[THE TASK]:
Rewrite the material from the line containing "The image size is (995, 730)." through the line containing "Action: coord(931,185)", changing "Dislike" to "Like" and leaving everything else as it is.

[THE RECORDS]:
┄┄┄┄┄┄┄┄┄┄

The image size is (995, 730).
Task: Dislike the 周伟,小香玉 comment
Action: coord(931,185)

┄┄┄┄┄┄┄┄┄┄

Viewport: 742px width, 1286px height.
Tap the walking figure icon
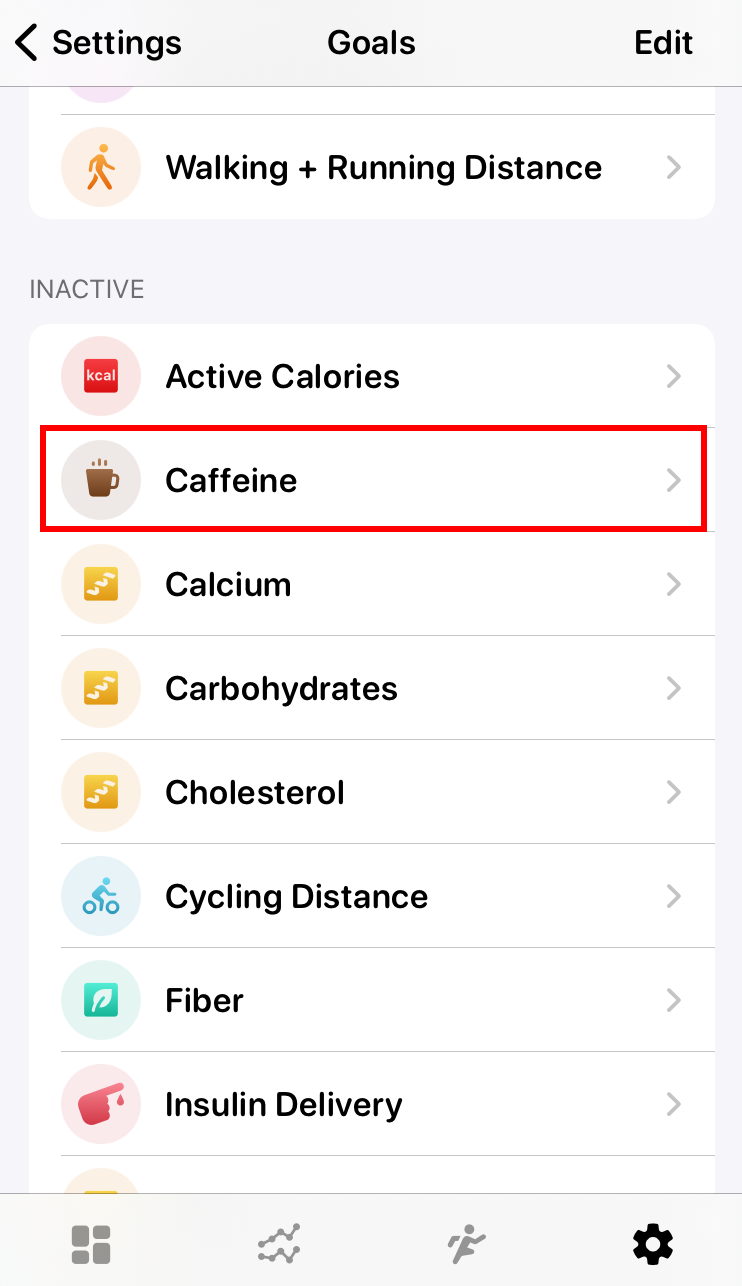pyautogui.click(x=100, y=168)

┄┄┄┄┄┄┄┄┄┄

[RESULT BELOW]:
The image size is (995, 730).
Task: Like the 周伟,小香玉 comment
Action: coord(931,185)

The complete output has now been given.